Please rewrite the items below, changing every "avatar" to "profile picture" and leaving everything else untouched.

(Stored items)
* * * *
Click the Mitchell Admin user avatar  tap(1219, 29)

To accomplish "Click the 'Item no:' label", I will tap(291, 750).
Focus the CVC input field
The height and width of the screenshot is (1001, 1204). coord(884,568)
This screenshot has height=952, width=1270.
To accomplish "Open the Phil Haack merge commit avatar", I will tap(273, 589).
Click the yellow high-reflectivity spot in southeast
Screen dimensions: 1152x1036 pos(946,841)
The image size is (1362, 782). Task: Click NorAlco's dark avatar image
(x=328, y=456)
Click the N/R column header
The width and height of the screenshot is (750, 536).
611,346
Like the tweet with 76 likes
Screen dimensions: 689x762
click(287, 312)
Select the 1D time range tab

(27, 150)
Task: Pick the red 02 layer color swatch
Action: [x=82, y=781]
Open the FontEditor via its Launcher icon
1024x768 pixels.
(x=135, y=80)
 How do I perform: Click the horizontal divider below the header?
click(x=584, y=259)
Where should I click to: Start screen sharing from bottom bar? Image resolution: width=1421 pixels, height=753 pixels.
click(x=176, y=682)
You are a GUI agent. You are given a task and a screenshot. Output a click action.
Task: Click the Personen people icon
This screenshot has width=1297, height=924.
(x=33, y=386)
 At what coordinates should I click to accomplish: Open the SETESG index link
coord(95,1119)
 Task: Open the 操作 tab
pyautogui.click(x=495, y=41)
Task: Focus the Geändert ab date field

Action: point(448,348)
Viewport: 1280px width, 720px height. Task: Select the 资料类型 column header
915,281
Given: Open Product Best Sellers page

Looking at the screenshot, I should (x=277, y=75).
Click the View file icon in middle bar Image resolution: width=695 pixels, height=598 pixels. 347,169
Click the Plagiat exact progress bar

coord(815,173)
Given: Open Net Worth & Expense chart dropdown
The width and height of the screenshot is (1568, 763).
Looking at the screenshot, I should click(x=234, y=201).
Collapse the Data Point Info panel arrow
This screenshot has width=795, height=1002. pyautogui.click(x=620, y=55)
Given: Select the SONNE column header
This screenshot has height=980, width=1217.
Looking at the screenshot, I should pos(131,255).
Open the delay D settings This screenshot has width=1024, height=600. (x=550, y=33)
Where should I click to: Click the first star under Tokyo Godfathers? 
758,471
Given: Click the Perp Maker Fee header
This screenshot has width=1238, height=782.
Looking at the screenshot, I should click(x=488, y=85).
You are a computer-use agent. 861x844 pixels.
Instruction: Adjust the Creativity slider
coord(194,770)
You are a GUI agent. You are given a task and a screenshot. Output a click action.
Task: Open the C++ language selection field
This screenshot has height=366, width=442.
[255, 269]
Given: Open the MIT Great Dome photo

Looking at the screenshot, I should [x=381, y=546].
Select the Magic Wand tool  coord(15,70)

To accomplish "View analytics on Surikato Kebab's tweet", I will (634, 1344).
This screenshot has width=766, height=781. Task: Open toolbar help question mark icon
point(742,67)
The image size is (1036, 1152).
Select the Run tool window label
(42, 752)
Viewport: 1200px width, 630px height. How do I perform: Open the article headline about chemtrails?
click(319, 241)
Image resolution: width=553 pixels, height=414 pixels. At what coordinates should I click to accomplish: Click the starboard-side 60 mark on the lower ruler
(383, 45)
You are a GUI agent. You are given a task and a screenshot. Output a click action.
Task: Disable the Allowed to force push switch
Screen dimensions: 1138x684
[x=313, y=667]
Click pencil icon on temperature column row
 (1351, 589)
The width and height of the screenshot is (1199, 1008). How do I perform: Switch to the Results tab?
* * * *
▶ [CORRECT RESPONSE]:
Click the Mitchell Admin user profile picture  tap(1219, 29)

To accomplish "Click the 'Item no:' label", I will tap(291, 750).
Focus the CVC input field
The height and width of the screenshot is (1001, 1204). coord(884,568)
This screenshot has height=952, width=1270.
To accomplish "Open the Phil Haack merge commit profile picture", I will tap(273, 589).
Click the yellow high-reflectivity spot in southeast
Screen dimensions: 1152x1036 pos(946,841)
The image size is (1362, 782). Task: Click NorAlco's dark profile picture image
(x=328, y=456)
Click the N/R column header
The width and height of the screenshot is (750, 536).
611,346
Like the tweet with 76 likes
Screen dimensions: 689x762
click(287, 312)
Select the 1D time range tab

(27, 150)
Task: Pick the red 02 layer color swatch
Action: [x=82, y=781]
Open the FontEditor via its Launcher icon
1024x768 pixels.
(x=135, y=80)
 How do I perform: Click the horizontal divider below the header?
click(x=584, y=259)
Where should I click to: Start screen sharing from bottom bar? Image resolution: width=1421 pixels, height=753 pixels.
click(x=176, y=682)
You are a GUI agent. You are given a task and a screenshot. Output a click action.
Task: Click the Personen people icon
This screenshot has width=1297, height=924.
(x=33, y=386)
 At what coordinates should I click to accomplish: Open the SETESG index link
coord(95,1119)
 Task: Open the 操作 tab
pyautogui.click(x=495, y=41)
Task: Focus the Geändert ab date field

Action: point(448,348)
Viewport: 1280px width, 720px height. Task: Select the 资料类型 column header
915,281
Given: Open Product Best Sellers page

Looking at the screenshot, I should (x=277, y=75).
Click the View file icon in middle bar Image resolution: width=695 pixels, height=598 pixels. 347,169
Click the Plagiat exact progress bar

coord(815,173)
Given: Open Net Worth & Expense chart dropdown
The width and height of the screenshot is (1568, 763).
Looking at the screenshot, I should click(x=234, y=201).
Collapse the Data Point Info panel arrow
This screenshot has width=795, height=1002. pyautogui.click(x=620, y=55)
Given: Select the SONNE column header
This screenshot has height=980, width=1217.
Looking at the screenshot, I should pos(131,255).
Open the delay D settings This screenshot has width=1024, height=600. (x=550, y=33)
Where should I click to: Click the first star under Tokyo Godfathers? 
758,471
Given: Click the Perp Maker Fee header
This screenshot has width=1238, height=782.
Looking at the screenshot, I should click(x=488, y=85).
You are a computer-use agent. 861x844 pixels.
Instruction: Adjust the Creativity slider
coord(194,770)
You are a GUI agent. You are given a task and a screenshot. Output a click action.
Task: Open the C++ language selection field
This screenshot has height=366, width=442.
[255, 269]
Given: Open the MIT Great Dome photo

Looking at the screenshot, I should [x=381, y=546].
Select the Magic Wand tool  coord(15,70)

To accomplish "View analytics on Surikato Kebab's tweet", I will (634, 1344).
This screenshot has width=766, height=781. Task: Open toolbar help question mark icon
point(742,67)
The image size is (1036, 1152).
Select the Run tool window label
(42, 752)
Viewport: 1200px width, 630px height. How do I perform: Open the article headline about chemtrails?
click(319, 241)
Image resolution: width=553 pixels, height=414 pixels. At what coordinates should I click to accomplish: Click the starboard-side 60 mark on the lower ruler
(383, 45)
You are a GUI agent. You are given a task and a screenshot. Output a click action.
Task: Disable the Allowed to force push switch
Screen dimensions: 1138x684
[x=313, y=667]
Click pencil icon on temperature column row
 (1351, 589)
The width and height of the screenshot is (1199, 1008). How do I perform: Switch to the Results tab?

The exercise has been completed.